Using the forum exchange below on watch balance staff prices, explain in one to three sentences why the staff Rob bought cost far more than a staff for another watch.

Given passage:
________________________________________

Now can somebody explain to me the reason for the difference in cost between the balance staff Rob had to buy, and one for any other watch that sells for anywhere from $5 to $15?

I mean, a balance staff is a balance staff, most weigh less that a gnat's eyebrow, all have roughly the same shape so production effort would be similar.

What am I missing?

Hi Jim,

The supplier Rob is using is charging a massive premium. Omega has not sold staffs for a number of years, long before the most recent changes to the supply chain were made. I have a parts account and I can't buy a staff from Omega, so in this particular case I don't believe it's related to restricting specific people and creating a monopoly, it's just a change in philosophy that you see going on everywhere*.

Having said that I see many suppliers jacking up prices of everything Omega branded, so there is a lot of price gouging going on and with the changes happening now it will get worse. As noted this is just not an Omega thing. Anything Rolex branded is still far more than most Omega parts on the open market, and even getting them at cost from Rolex is much more than from Omega in my experience.

________________________________________

Recorded data:
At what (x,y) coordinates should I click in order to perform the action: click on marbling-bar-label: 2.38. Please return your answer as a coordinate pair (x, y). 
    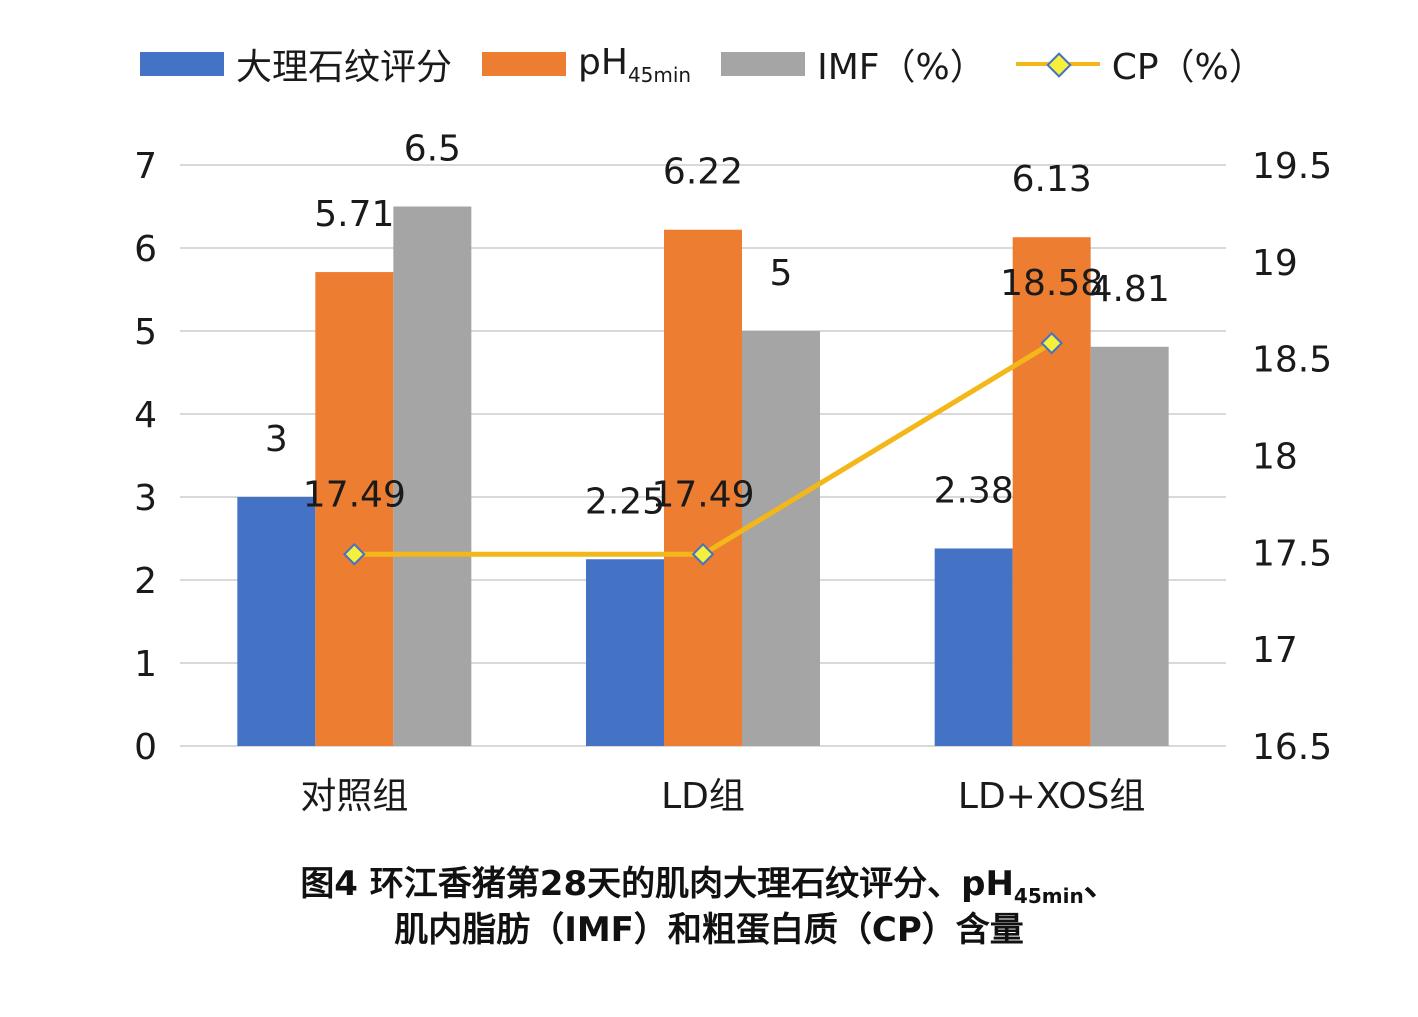
    Looking at the image, I should click on (974, 490).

________________________________________

Exercise solution: The supplier Rob is using charges a massive premium. Omega has not sold staffs for a number of years, and even a holder of an Omega parts account cannot buy one from the company. The reply attributes this to a change in philosophy rather than an effort to restrict specific people and create a monopoly.